Being a leader is about enacting change, not retaining power, according to Carlos Alvarado Quesada, the former president of Costa Rica.
“When we tend to think about politics, there’s such an emphasis on politicians trying to preserve power,” Alvarado Quesada said. “But power, from my view, only serves a purpose if it’s into the service of something—into changing things.”
Alvarado Quesada was elected as president of Costa Rica in 2018 and finished his constitutionally limited term in 2022. He visited Boston College on Tuesday to speak at the Clough Colloquium, hosted by the Winston Center for Leadership and Ethics.
Alvarado Quesada said he was always an introvert, never anticipating he would pursue a career as a public leader.
“I always pictured myself as someone being there to help but not in the front,” he said.
After receiving a degree in journalism and political science in Costa Rica, Alvarado Quesada said he received a scholarship to study in the United Kingdom, where he encountered new people and ideas that compelled him to make a difference in the world.
“I was in that mindset, then I thought to myself, I want to go back to Costa Rica—where I was politically involved—to support and to make change happen,” he said.

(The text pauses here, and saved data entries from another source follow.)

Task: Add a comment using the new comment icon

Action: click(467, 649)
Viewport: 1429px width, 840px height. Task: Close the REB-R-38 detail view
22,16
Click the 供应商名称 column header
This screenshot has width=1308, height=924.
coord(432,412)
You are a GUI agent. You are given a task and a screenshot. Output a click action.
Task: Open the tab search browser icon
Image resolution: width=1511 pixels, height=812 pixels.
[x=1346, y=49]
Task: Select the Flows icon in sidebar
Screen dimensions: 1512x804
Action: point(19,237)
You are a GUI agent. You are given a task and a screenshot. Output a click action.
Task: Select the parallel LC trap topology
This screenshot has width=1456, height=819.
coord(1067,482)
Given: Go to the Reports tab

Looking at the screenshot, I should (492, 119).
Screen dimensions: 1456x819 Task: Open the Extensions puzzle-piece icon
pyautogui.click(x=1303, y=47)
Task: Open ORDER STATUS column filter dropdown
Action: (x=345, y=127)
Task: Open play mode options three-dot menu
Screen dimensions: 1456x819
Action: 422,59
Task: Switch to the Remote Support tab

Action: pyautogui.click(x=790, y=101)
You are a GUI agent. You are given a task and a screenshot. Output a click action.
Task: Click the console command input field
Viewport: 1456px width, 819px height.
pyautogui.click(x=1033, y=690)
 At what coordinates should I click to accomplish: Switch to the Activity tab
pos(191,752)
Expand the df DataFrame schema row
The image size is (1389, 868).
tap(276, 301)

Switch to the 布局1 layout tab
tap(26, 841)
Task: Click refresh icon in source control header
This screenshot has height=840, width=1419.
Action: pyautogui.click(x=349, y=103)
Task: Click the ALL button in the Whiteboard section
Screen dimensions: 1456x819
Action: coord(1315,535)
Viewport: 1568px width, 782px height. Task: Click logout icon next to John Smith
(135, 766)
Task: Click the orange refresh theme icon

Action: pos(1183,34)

Alvarado Quesada returned to Costa Rica to help direct communications for a presidential campaign. When the candidate he was working for lost, he found himself searching for a job again.
Though he never anticipated entering the private sector, Alvarado Quesada said that he ultimately found a job at Procter & Gamble, a multinational umbrella company of various consumer brands.
“I remember my first day, they told me you’re going to work with Febreze, and I said, ‘What is Febreze?’” he said, drawing laughs from the audience. “I ended up launching Febreze in Latin America as a brand manager.”
While Alvarado Quesada said he had great respect for the private sector, he decided he needed to do something more fulfilling.
When his former professor and then-presidential candidate Luis Guillermo Solís asked him to be the director of communications for his campaign, Alvarado Quesada said yes—on the condition that he would have full responsibility in the role.
“The previous campaign I was there supporting from the back,” he said. “The problem is that when you are trying to help but not holding responsibility, you’re not holding the helm.”
When Solís became president of Costa Rica in 2014, Alvarado Quesada became the minister of human development and social inclusion, a role he said he appreciated because it allowed him to tackle issues of housing, climate change, and education to help vulnerable populations.
But as 2016 rolled around, Alvarado Quesada said he noticed a lack of sound candidates gearing up to run for president after Solís finished his term. Alvarado Quesada said that as the country neared fiscal default, he grew concerned it would fall to populism.
“Real freedom, real liberty is responsibility,” Alvarado Quesada said. “It’s taking a hold of your capacity to do things, to act.”
Alvarado Quesada thus decided to run for president, and he won, stepping into office in 2018. But winning was “the easy part,” according to Alvarado Quesada.
“The big chunk of my initial political capital of the world election was put into doing something particularly unpopular, which was enforcing fiscal reform,” he said.
This fiscal reform focused on tax increases for the wealthy, a particularly polarizing move, Alvarado Quesada explained. Nevertheless, this decision helped Costa Rica avoid an impending financial disaster, he said.
“Looking back, we averted a huge crisis,” he said. “No one is going to thank you for something that did not happen. So why do it? One has to do it because it’s the right thing.”
While in office, Alvarado Quesada said that he began thinking about the work his parents’ and grandparents’ generations had done to improve Costa Rica.
“The question was, ‘What was going to be my legacy for the future?’” he said.
With his legacy on his mind, he introduced a plan for decarbonization in Costa Rica.
“It was a comprehensive plan … that crossed all the sectors of government and industry, agriculture, transportation, energy—everything,” he said.
Alvarado Quesada said that while skeptics were concerned this plan would negatively affect the economy, an independent study by the RAND Foundation proved the opposite.
“It demonstrated that it was not only good for the environment, but it was good for business and it was good for the country,” he said.
Later, in 2019, Costa Rica collaborated with France and the United Kingdom to create the High Ambition Coalition for Nature and People, a partnership with countries around the world that aims to conserve and manage 30 percent of the earth’s land and oceans by 2030.
Shortly after its founding, the project grew to include over 100 different countries around the world, Avarado Quesada said.
“I always say that, if somebody tells you there’s something possible, take it as a gift,” he said. “Take it as something to fuel your positive ambitions for change to happen.”
Alvarado Quesada finished his presidency in May of 2022. Costa Rica’s constitution requires an eight-year waiting period before running for presidential re-election, making him eligible again in 2030.
Now, Alvarado Quesada serves as a professor at Tufts University’s Fletcher School of Law and Diplomacy. He said that he values sharing his experiences to show young people how to fulfill their purpose.
“The best pay you can get as a human being, way beyond that wealth, or money, or recognition, is the possibility of being of service to others,” he said.